Был тихий летний полдень. Он лежал в гамаке, в тени берез, и мечтал о том, как осенью поедет в Москву, пойдет к Грабарю в Третьяковскую галерею посмотреть новую экспозицию, как встретится с Луж-ским в Художественном театре, побродит по москворецким улочкам, а там, глядишь, и зима. Снова берлинская клиника, хирург Оппенгейм, операция, и он сможет не только ходить с палочкой, но плавать и, как прежде, ходить на охоту.
Пахло мятой, цветами, малиновым вареньем и тем густым ароматом, что дают зрелые июльские травы.
Скрипел коростель. Жужжали осы. Все эти запахи и звуки, казалось, плавились в знойном июльском воздухе под солнцем.
Вдруг со стороны дороги послышался стук копыт, все нарастающий шум колес, и через минуту совсем близко промчалась бричка, в которой стоял в рост человек в картузе и кричал, повторяя одно слово: "Война, война! Война с германцами!"
Кустодиев вздрогнул.
Дети перестали качаться на качелях.
Собака с лаем бросилась за бричкой.
Через несколько дней Борис Михайлович писал в письмах:
"Как все это неожиданно и стремительно быстро произошло, и все и вся перевернуло вверх дном".

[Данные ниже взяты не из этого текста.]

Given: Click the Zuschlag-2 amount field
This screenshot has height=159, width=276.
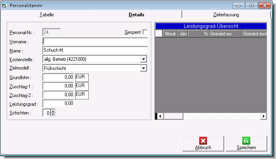Looking at the screenshot, I should [x=58, y=95].
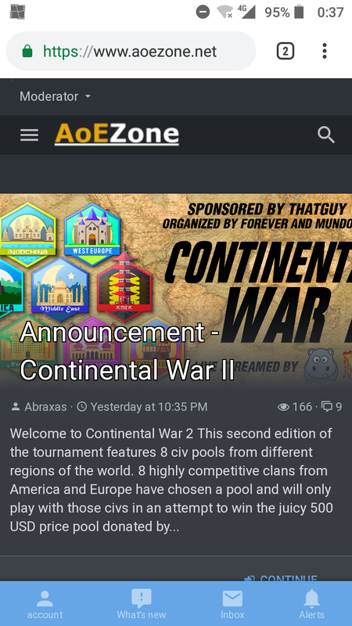Viewport: 352px width, 626px height.
Task: Click the views eye icon showing 166
Action: [283, 407]
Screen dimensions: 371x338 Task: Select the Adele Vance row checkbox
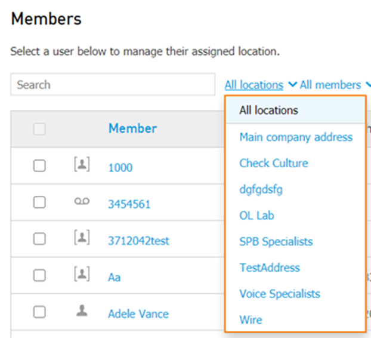point(39,312)
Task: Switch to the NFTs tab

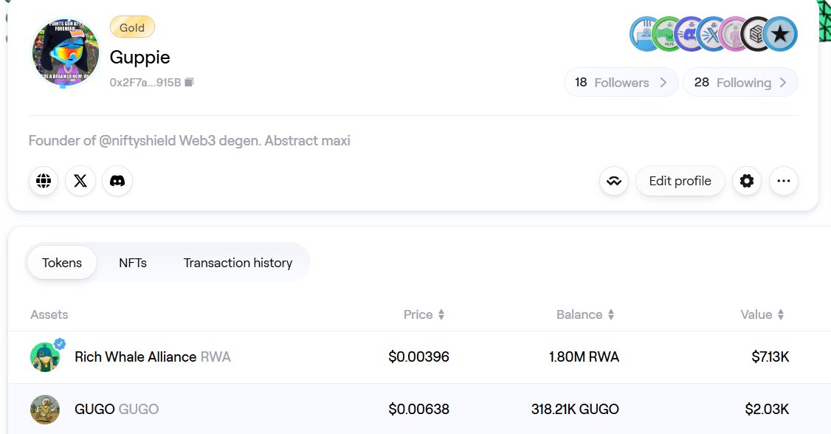Action: pyautogui.click(x=133, y=263)
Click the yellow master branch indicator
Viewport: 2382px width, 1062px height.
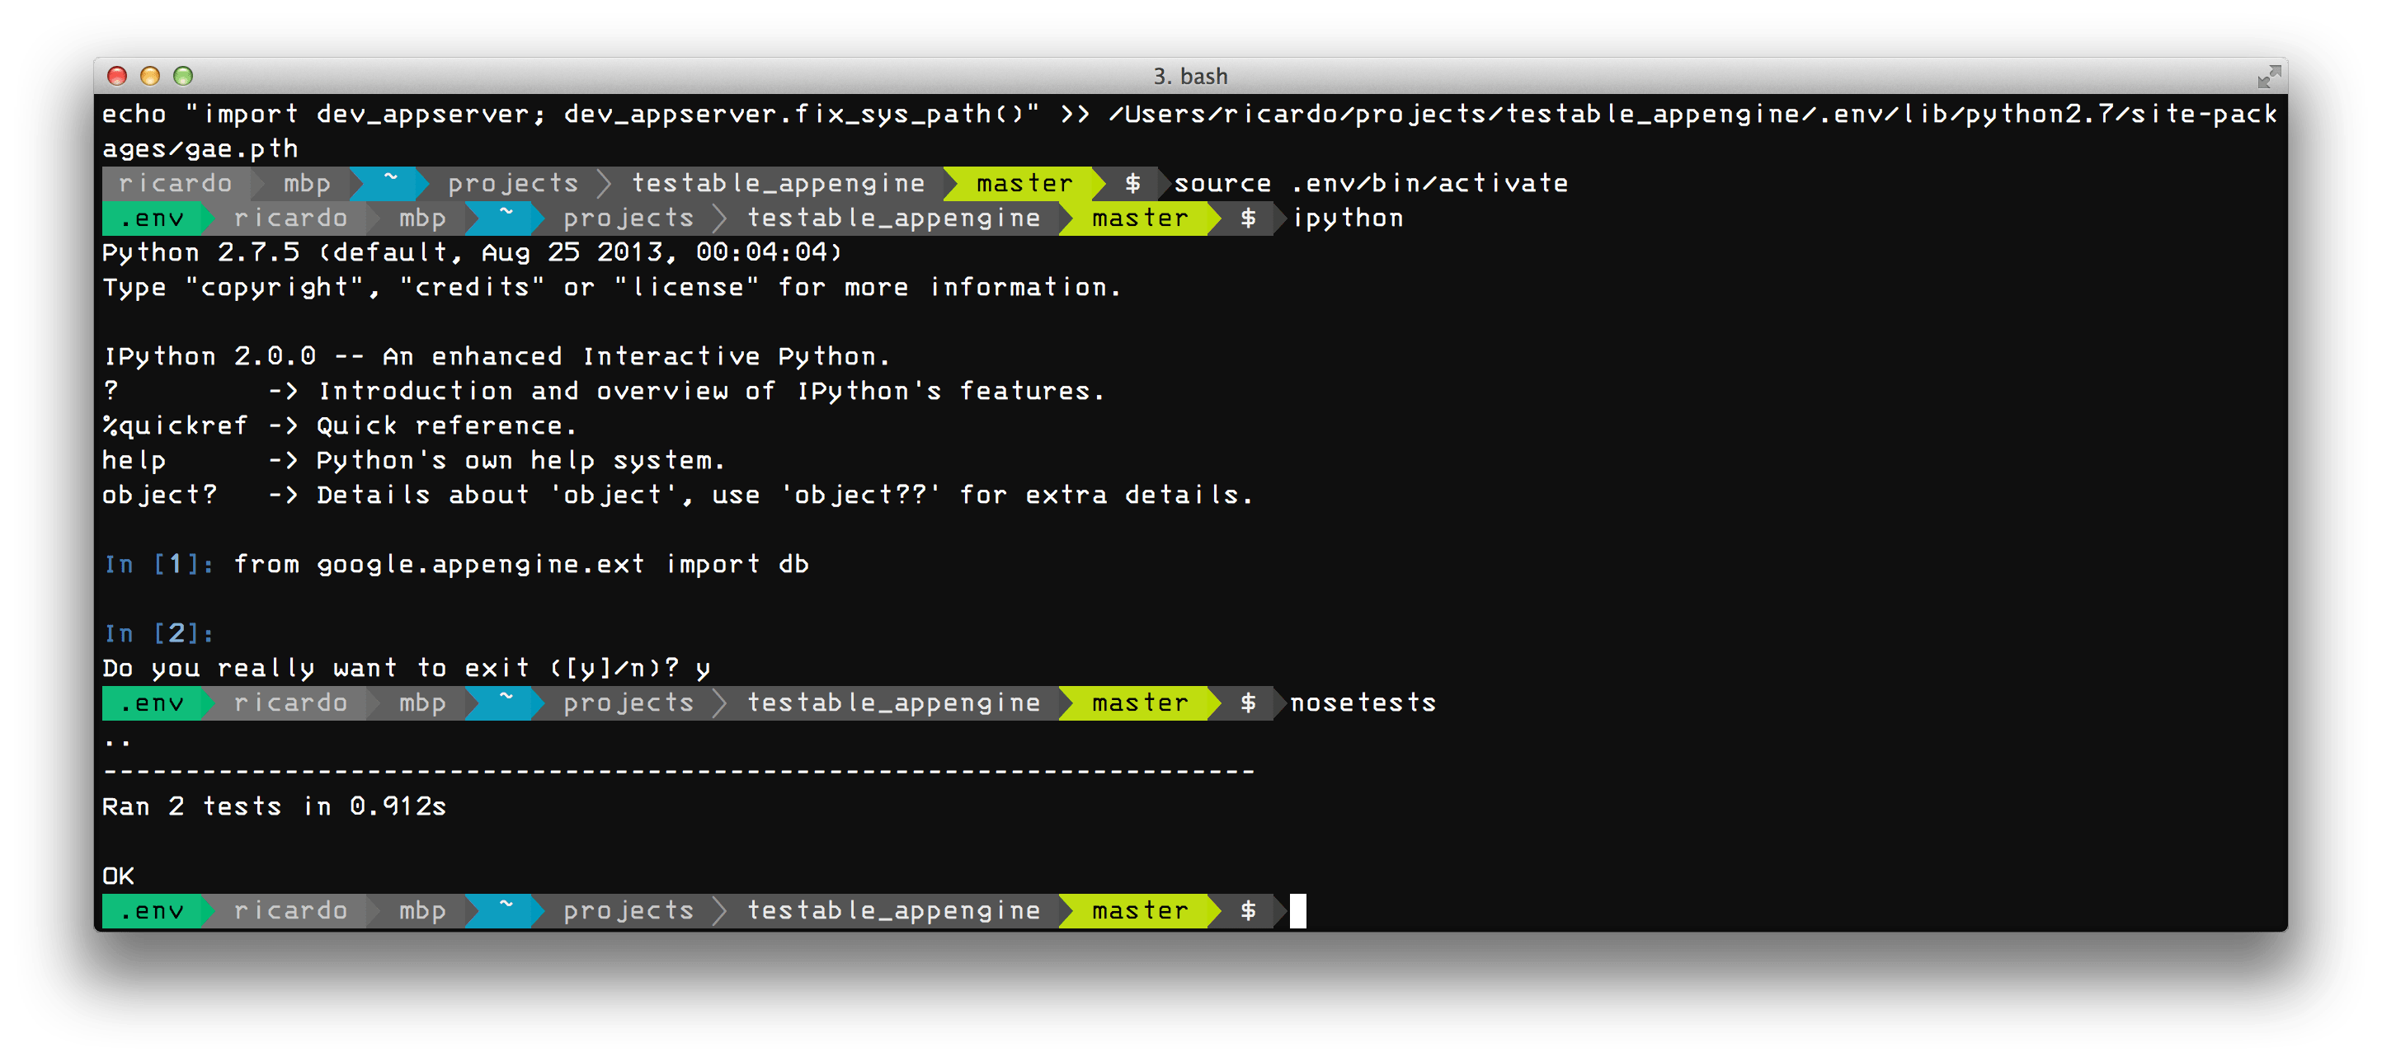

"Выбит из колеи всем этим. Работать не хочется, что делалось раньше с увлечением, теперь потеряло смысл".
"Здесь кругом стоит вой и рев бабий — берут запасных… Моего брата, видимо, возьмут, если уже не взяли, он в Петербурге инженером и недавно отбывал воинскую повинность".
"Очень хочется ехать в город отсюда, все-таки ближе к большой жизни жить теперь в деревне и вести растительно-созерцательную жизнь как-то стыдно".
Когда он приехал в Москву, на улицах проходили манифестации. Пришло известие о победах наших войск на галицийском фронте, В церквах пели с амвона, слазили царя. Кричали о "всеславянском братстве".
А в это время брат Михаил, которого взяли в армию, писал о беспорядках на фронте. В газетах печатались списки убитых.
Смутно было на душе у Бориса Михайловича. Сразу заныли старые раны. В голове громоздились мысли о смертельной опасности для брата, о бедствиях всего народа. И все эти мысли завершала одна, очень личная: "Итак, я отрезан от единственного человека, который может меня спасти…" Немецкий профессор из берлинской клиники был недосягаем, через границу проходил фронт.